The Los Angeles Times is facing criticism from its readers for publishing a controversial article. ColumnThis headline was published Monday “Mocking anti-vaxxers’ COVID deaths is ghoulish, yes — but may be necessary.”
This piece includes a photo of an elected official who succumbed to COVID-19. “disparaging anti-pandemic measures,” Michael Hiltzik argues, “[P]leas for ‘civility’ are a fraud. Their goal is to blunt and enfeeble criticism and distract from its truthfulness. Typically, they’re the work of hypocrites.”

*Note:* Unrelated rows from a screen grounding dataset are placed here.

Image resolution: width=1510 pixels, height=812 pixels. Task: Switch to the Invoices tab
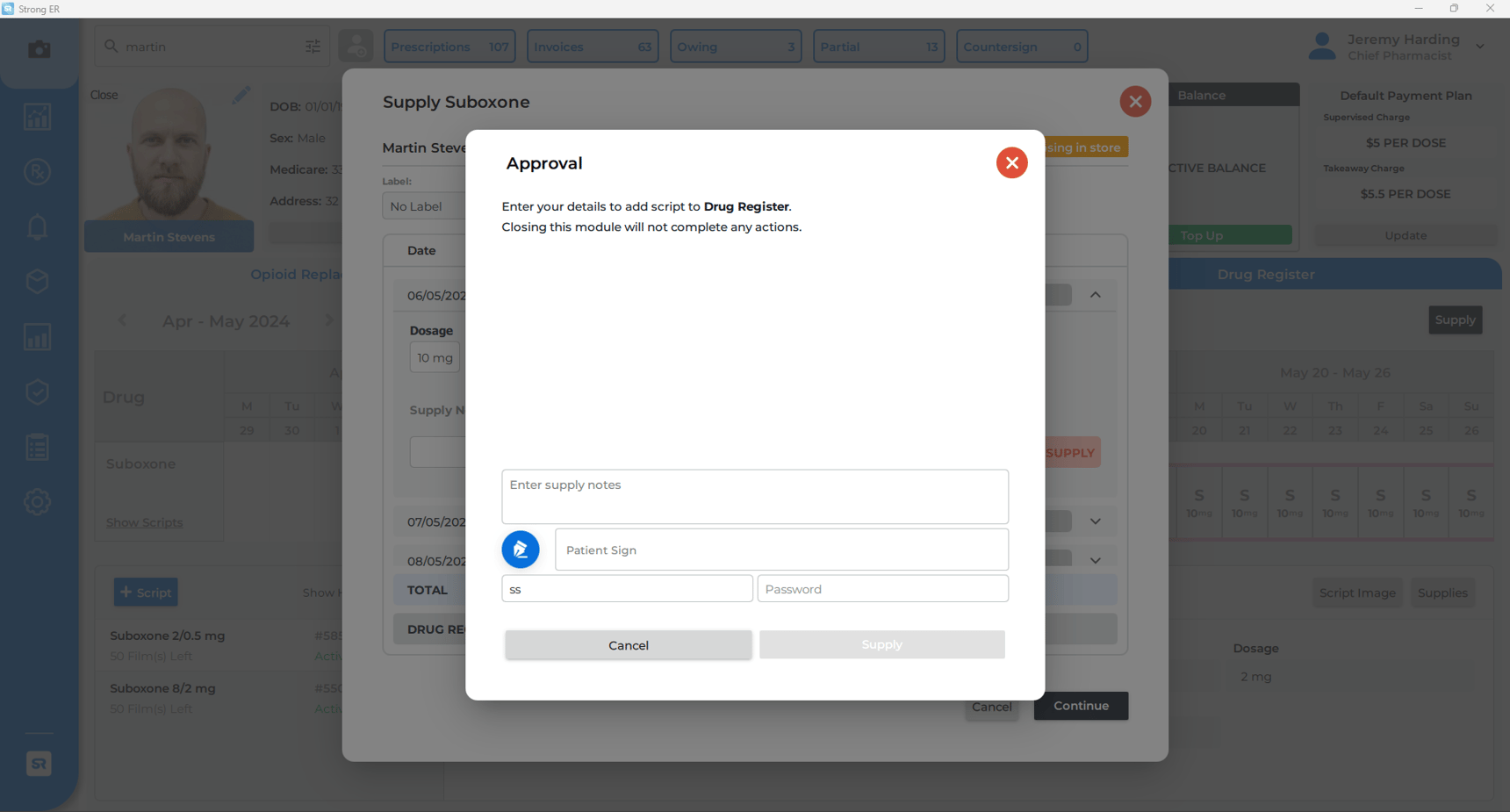tap(592, 47)
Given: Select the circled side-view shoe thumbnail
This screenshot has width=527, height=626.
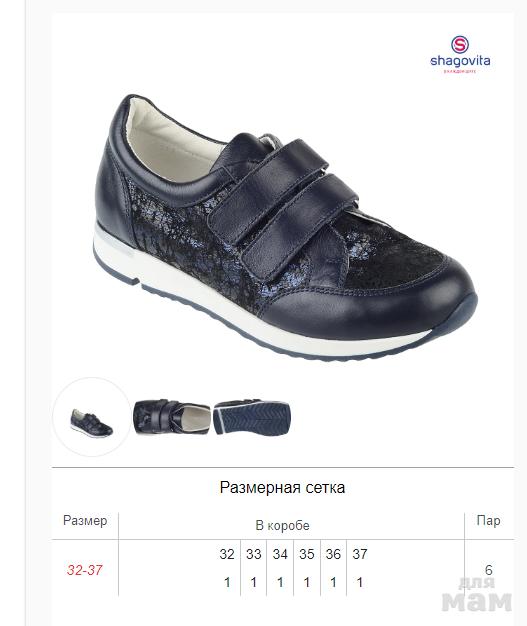Looking at the screenshot, I should (x=92, y=417).
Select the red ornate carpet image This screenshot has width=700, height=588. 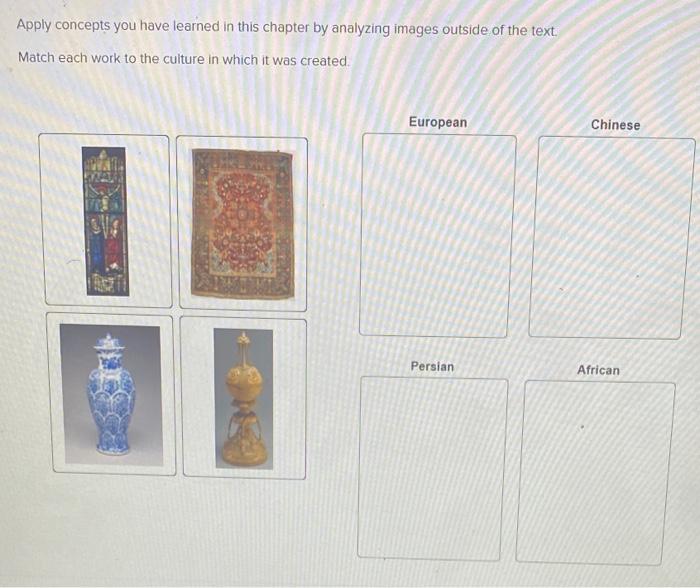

Hiltzik directs readers to websites with featured features “snippets and photographs of anti-vaccine advocates, often taken at their deathbeds”And other words “It may be not a little ghoulish to celebrate or exult in the deaths of vaccine opponents. And it may be proper to express sympathy and solicitude to those they leave behind. But mockery is not necessarily the wrong reaction to those who publicly mocked anti-COVID measures and encouraged others to follow suit, before they perished of the disease the dangers of which they belittled. Nor is it wrong to deny them our sympathy and solicitude, or to make sure it’s known when their deaths are marked that they had stood fast against measures that might have protected themselves and others from the fate they succumbed to.”

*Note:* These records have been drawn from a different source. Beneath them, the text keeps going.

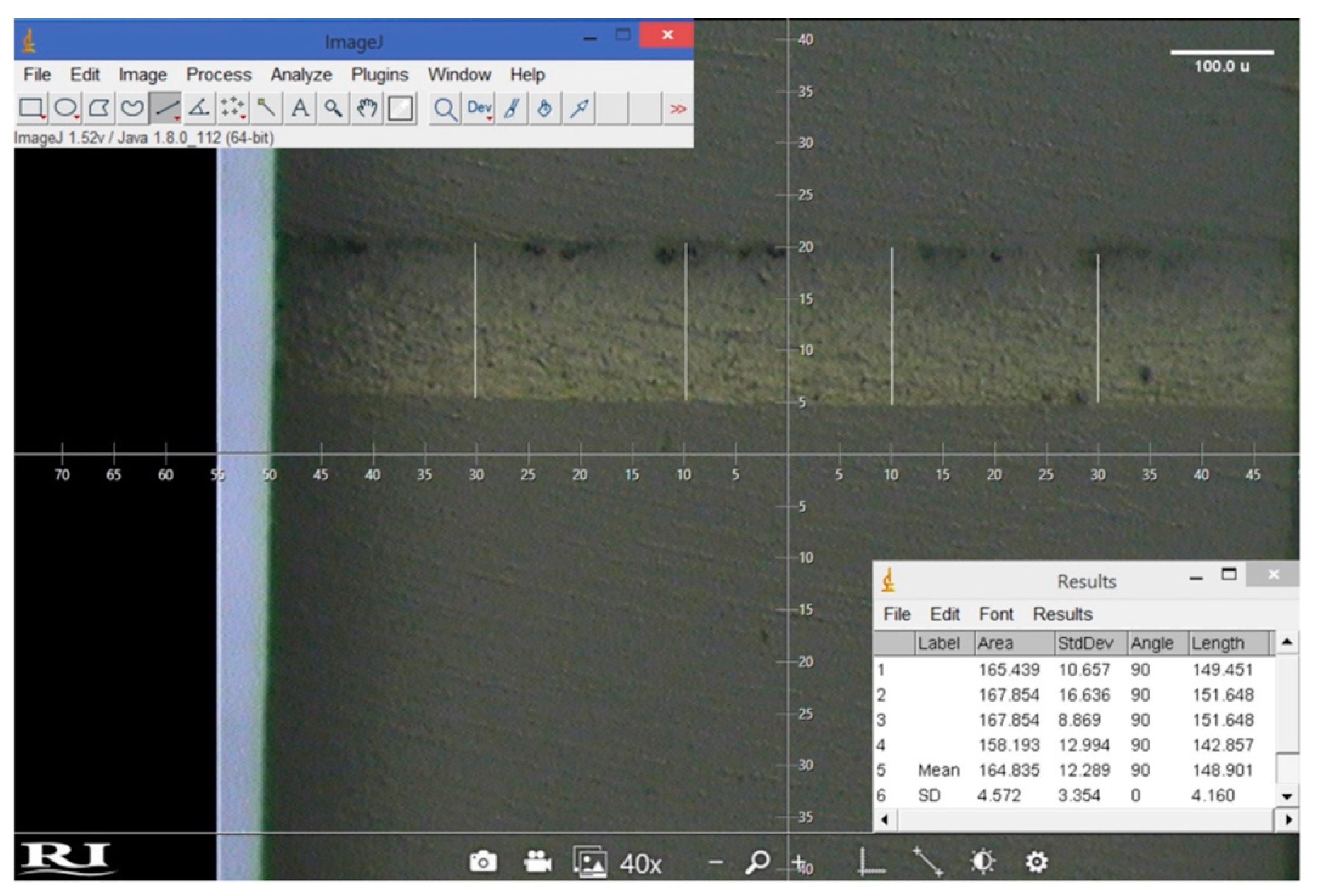Choose the Angle measurement tool
The image size is (1317, 896).
(x=199, y=108)
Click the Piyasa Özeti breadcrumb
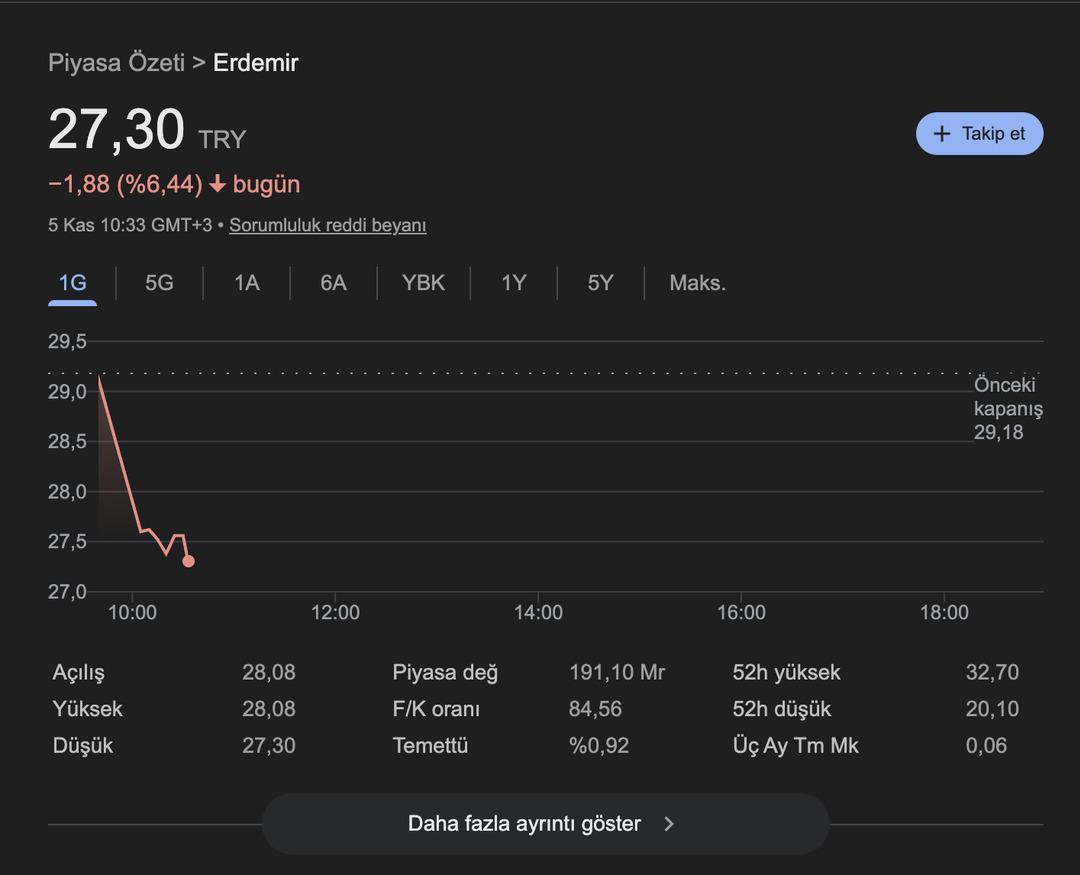 pos(116,62)
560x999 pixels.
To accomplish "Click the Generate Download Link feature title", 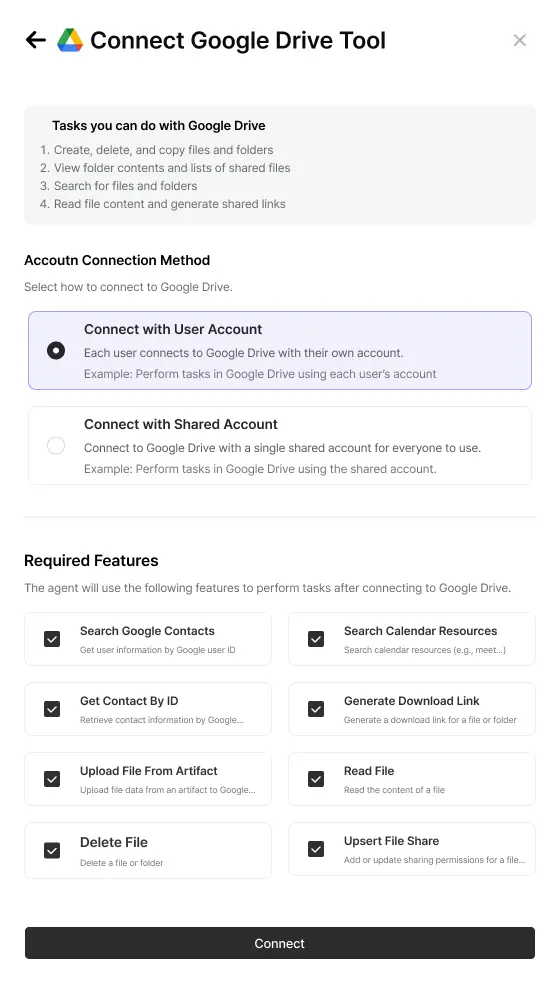I will [x=412, y=701].
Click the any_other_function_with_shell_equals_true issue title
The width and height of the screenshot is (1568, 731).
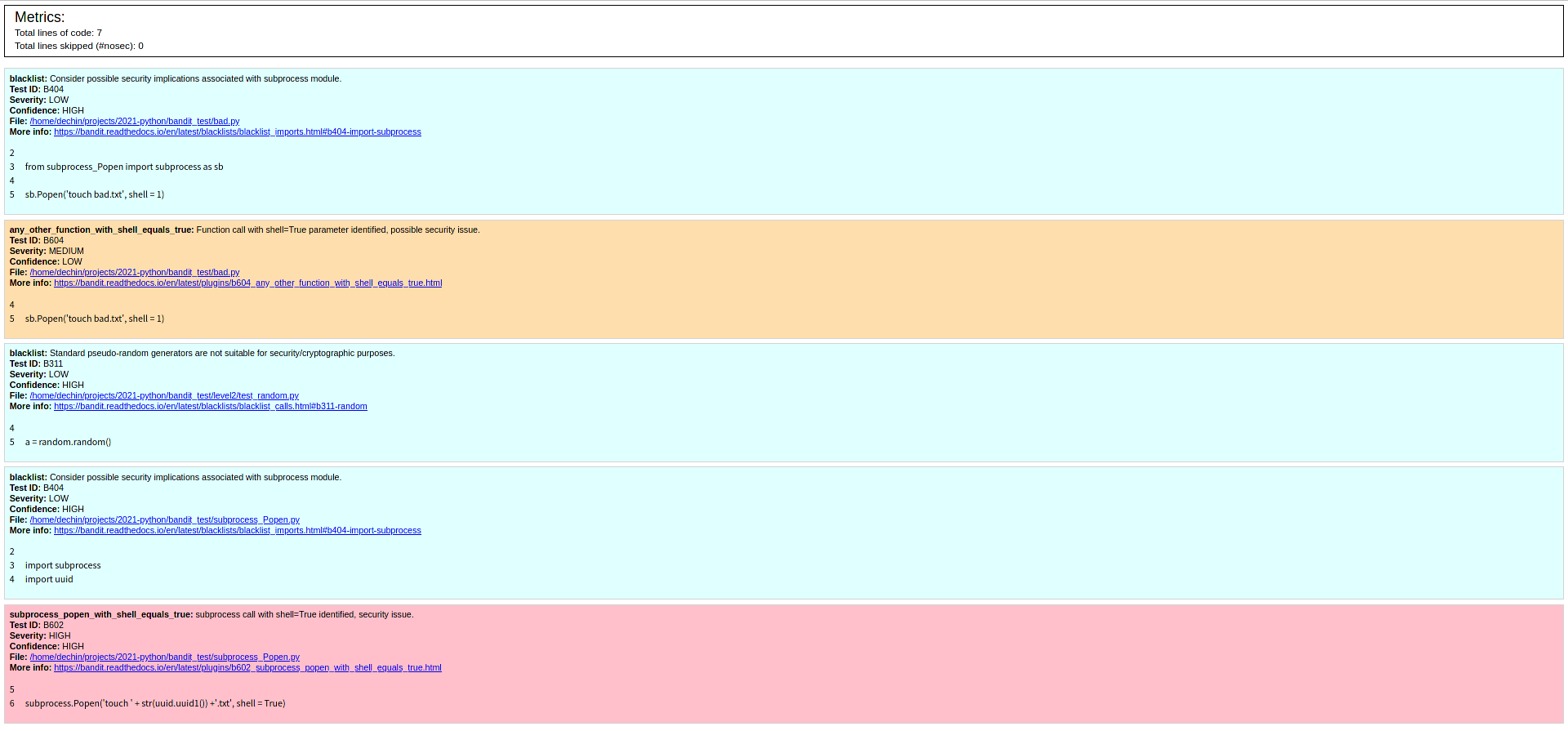[x=101, y=230]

He concluded. “there may be no other way” to turn these people’s deaths into lessons.
Some users were not happy with the online reaction. Some users PointedThe URL of the article asked why people were there. “shouldn’t dance on the graves of anti-vaxxers.”

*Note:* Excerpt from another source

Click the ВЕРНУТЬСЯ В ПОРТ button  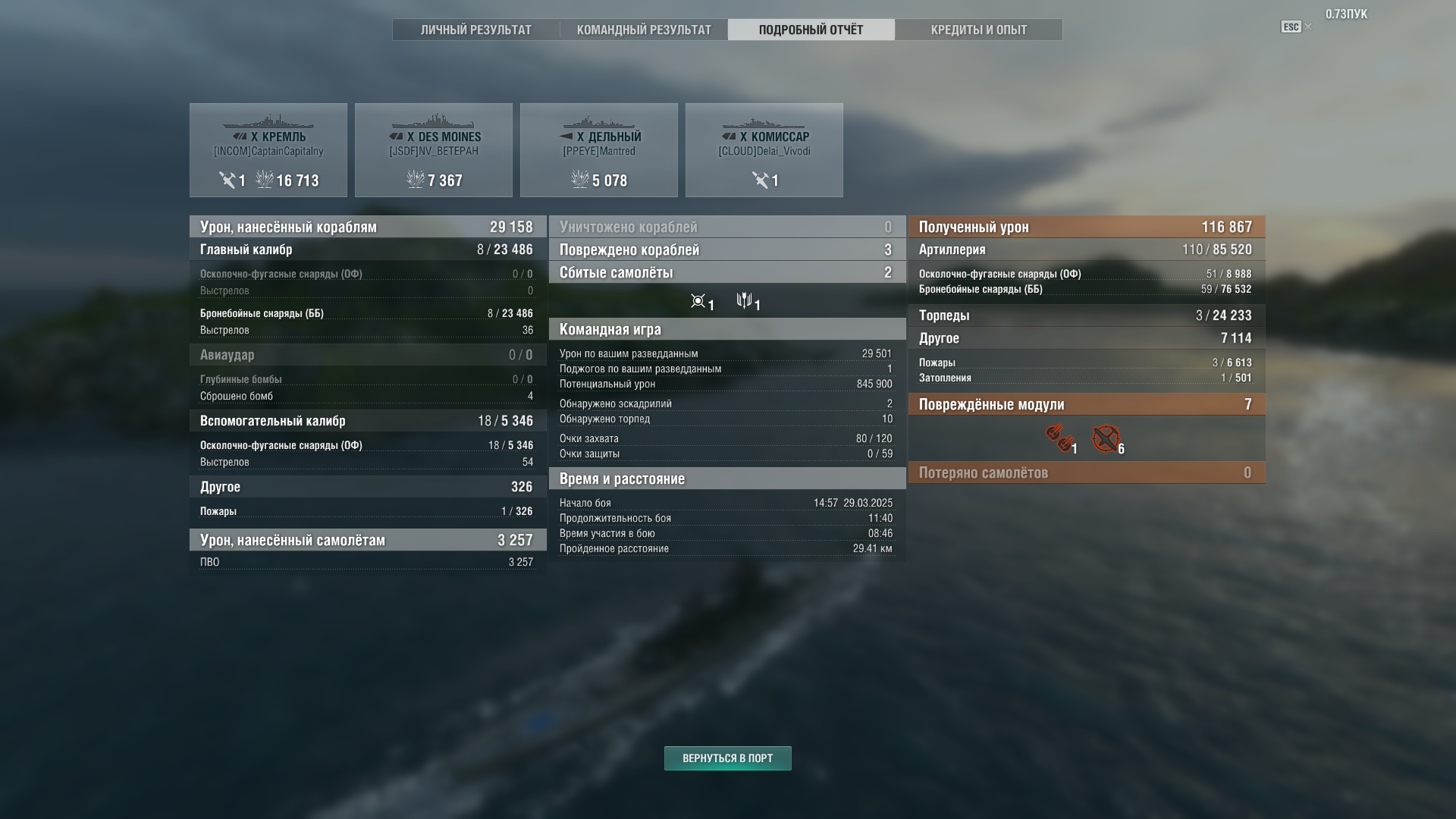[728, 758]
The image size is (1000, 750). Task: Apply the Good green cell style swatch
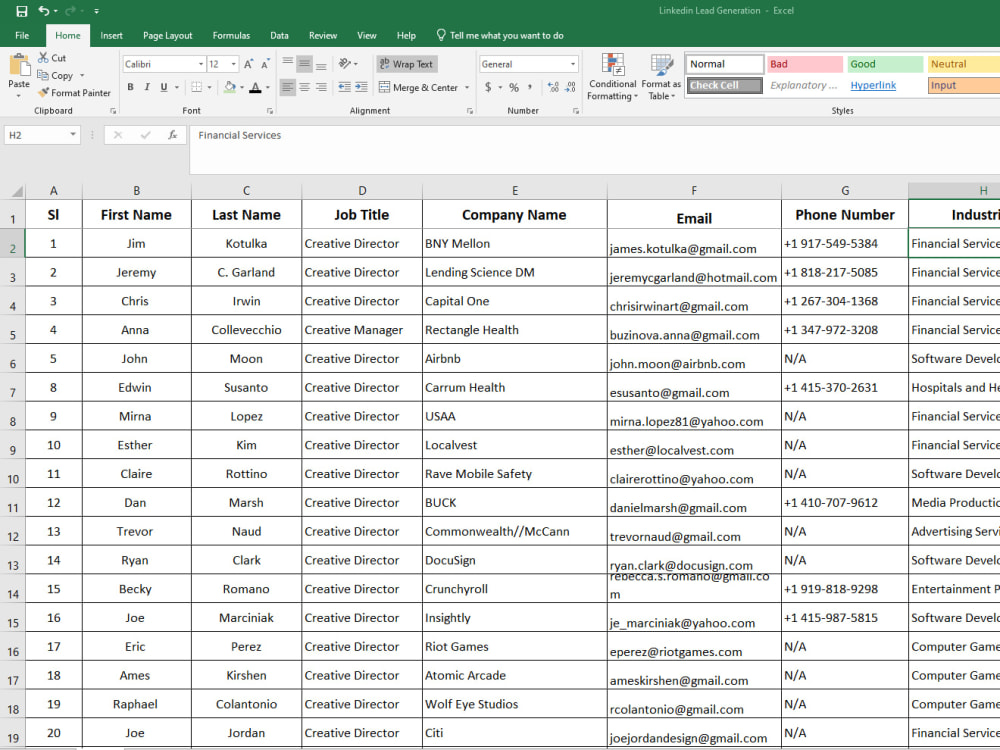pos(885,64)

Conservative pundit Mike Cernovich replied to a Times tweet that included a link back to the story. Writing, “This column is having a lot of impact. Not in the way you intended. But it’s working. Don’t cry the next time you’re called the enemy of the people. You admitted as much in that horrific column.”
The Times representatives did not immediately reply to my request for comment about the backlash.